While being interrogated about his purpose, he recalls a police officer remarking: “Well, the YPG aren’t on the proscribed list, but Turkey, which is a Nato ally, says they’re terrorists, so…”.
It took another two years on bail for the attorney general to authorise a terror charge, and he lost a teaching job as a result.
But on 31 July, the Crown Prosecution Service (CPS) announced that it would offer no evidence against Mr Matthews at the Old Bailey, and the case was dropped.
A CPS spokesperson said: “As a result of new evidence, specific to this case, we concluded there was no longer a realistic prospect of conviction. As such, the prosecution offered no evidence against Mr Matthews.”
In court, his lawyers had questioned whether “pressure from an oppressive foreign government has begun to influence the decisions of the UK legal authorities”.
They said Mr Matthews did not join YPG to advance a “religious, political, racial or ideological” cause, which is the definition of terrorism in British law.
“The defendant understood that his actions were in line with the foreign policy objections of HM government,” said a defence statement seen by The Independent.
Although the government considers the YPG to have “ideological and organisational links” to proscribed Kurdish terrorist group the PKK, it considers them separate organisations.
Alastair Lyon, a solicitor who represented Mr Matthews, told The Independent the case was “bonkers” and accused authorities of treating YPG volunteers “in a completely random way”.
“There remains no answer from the authorities as to why this case was brought or why it was dropped,” said the lawyer, of Birnberg Peirce.
“On its face, this case is a clear example of how terrorism laws of such breadth and legal uncertainty can be used to target blameless individuals for political benefit.”
A spokesperson for the attorney general’s office said: “The CPS is operationally independent and makes its decisions to prosecute independently of government.”
Mr Matthews is now living in Britain and teaches English at a private language school in London, but fears the legal ordeal will haunt him.
He was “interrogated strenuously” before being allowed to fly to Russia during a period on unconditional bail and believes he may be on a watchlist.
“If I had that experience again I wouldn’t be at all surprised,” he added. “It has been tough, I’d be lying if I said it wasn’t. I came back from a year of war straight into being arrested, so it’s been testing.”

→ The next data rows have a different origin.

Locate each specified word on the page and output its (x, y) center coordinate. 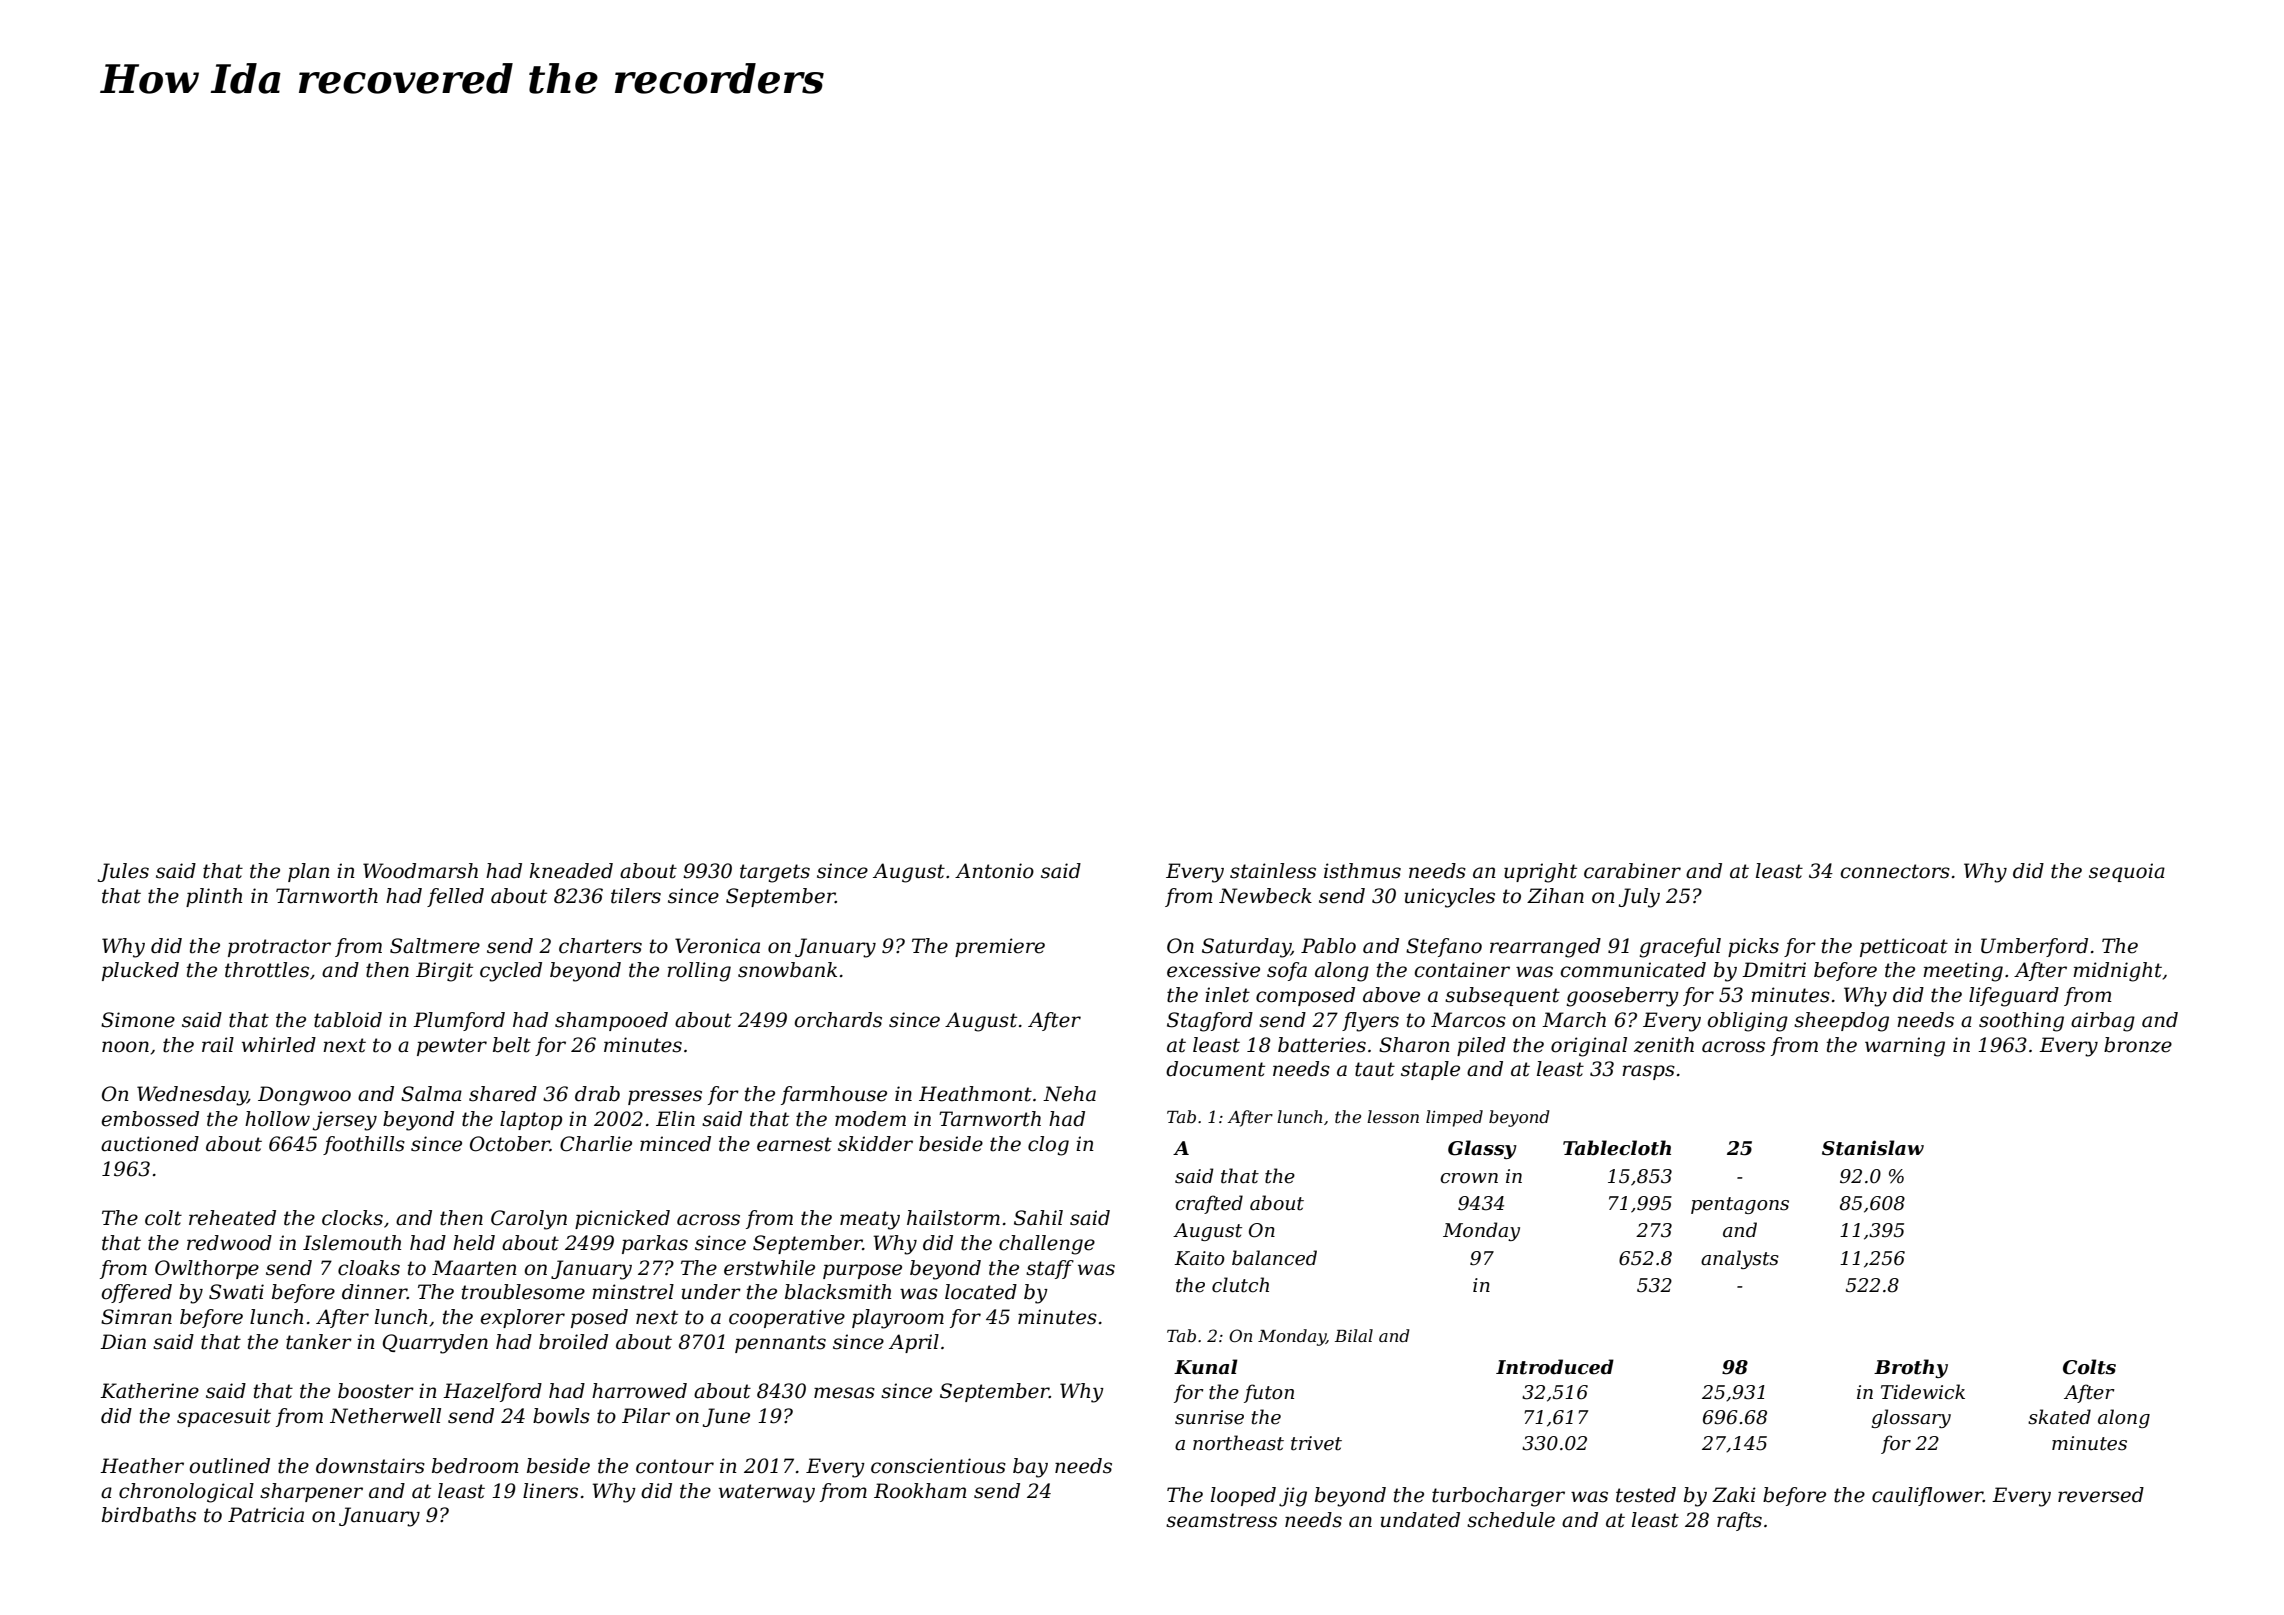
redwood (229, 1243)
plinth (214, 897)
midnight (2117, 972)
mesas (844, 1393)
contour (675, 1466)
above (1391, 995)
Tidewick (1923, 1392)
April (914, 1343)
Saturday (1246, 948)
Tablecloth (1617, 1148)
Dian (123, 1342)
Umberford (2034, 947)
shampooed (611, 1021)
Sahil (1038, 1218)
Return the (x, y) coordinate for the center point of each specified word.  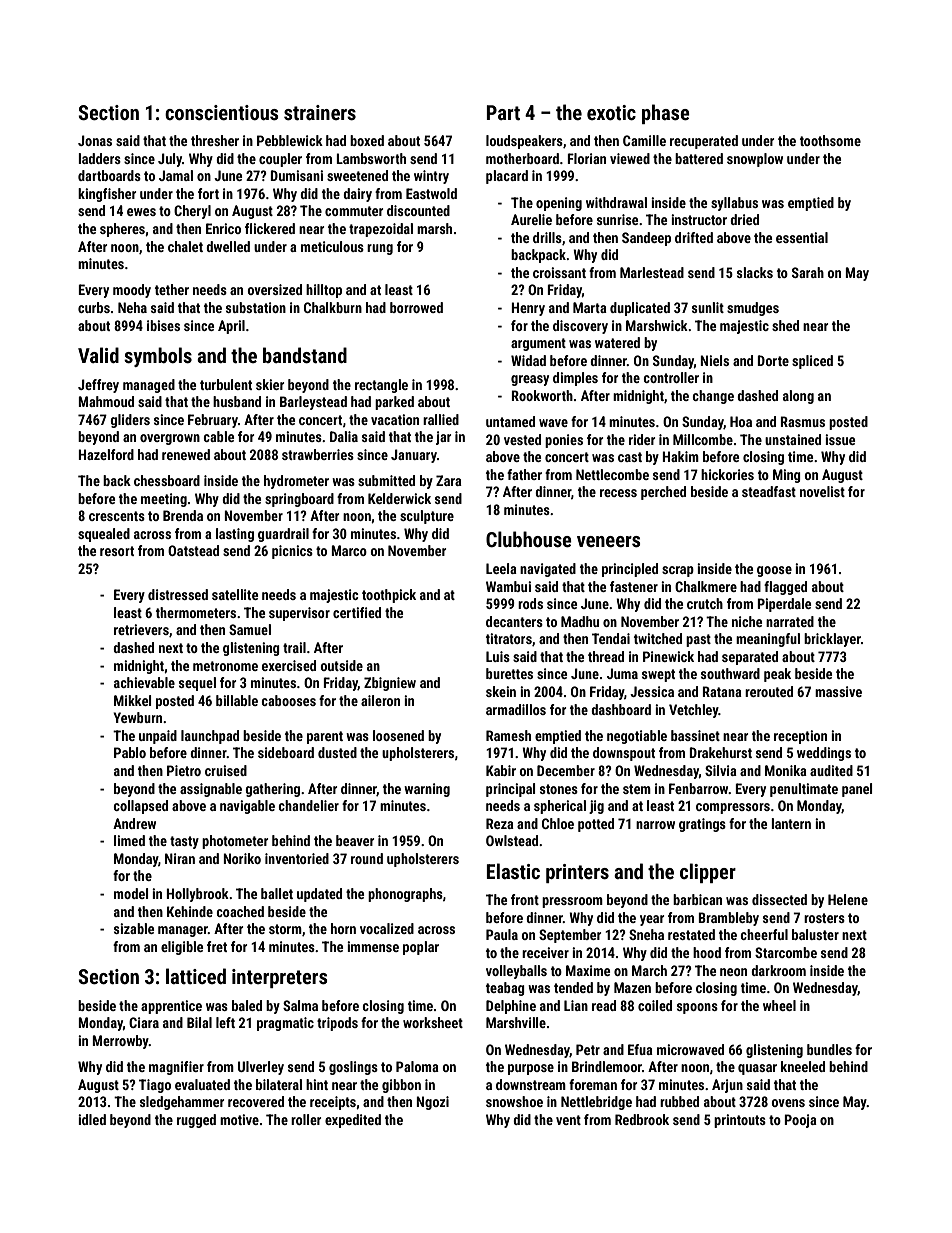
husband (237, 401)
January (414, 456)
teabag (505, 989)
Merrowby (120, 1042)
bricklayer (832, 640)
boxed (367, 140)
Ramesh (508, 735)
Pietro (184, 770)
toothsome (830, 140)
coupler (280, 160)
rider (642, 439)
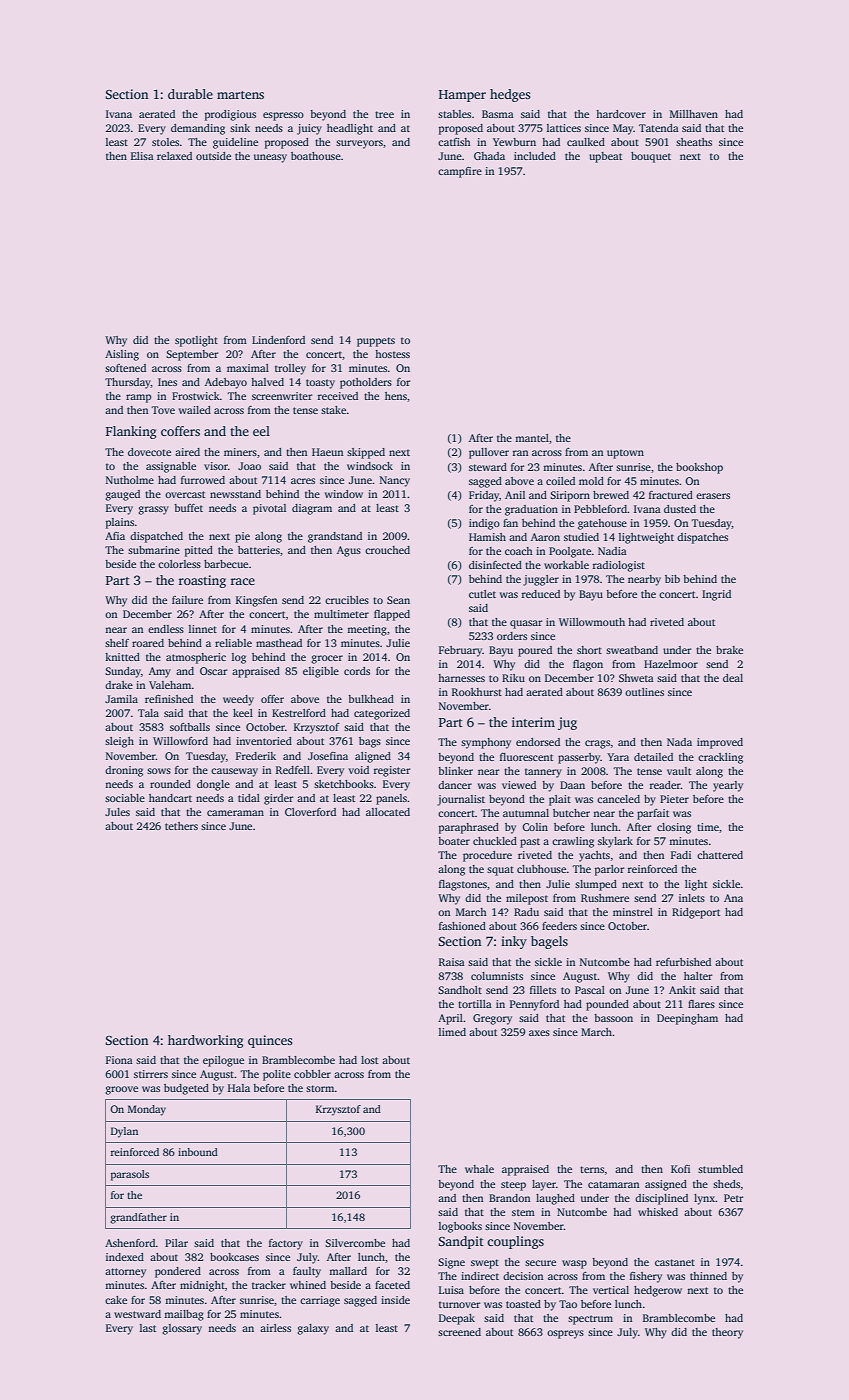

A spokesperson for the Metropolitan Police said: “Police actively seek to investigate everyone who returns from taking part in the conflict in Syria or Iraq, to determine if they have committed criminal offences and to ensure that they do not pose a threat. “Any decision on whether to prosecute is taken by the CPS on a case-by-case basis.”
A Home Office spokesperson said that the government advises against all travel to Syria and parts of Iraq.
“Anyone who does travel to these areas, for whatever reason, is putting themselves in considerable danger,” a statement added.
“Everyone who returns from taking part in the conflict must expect to be investigated by the police.”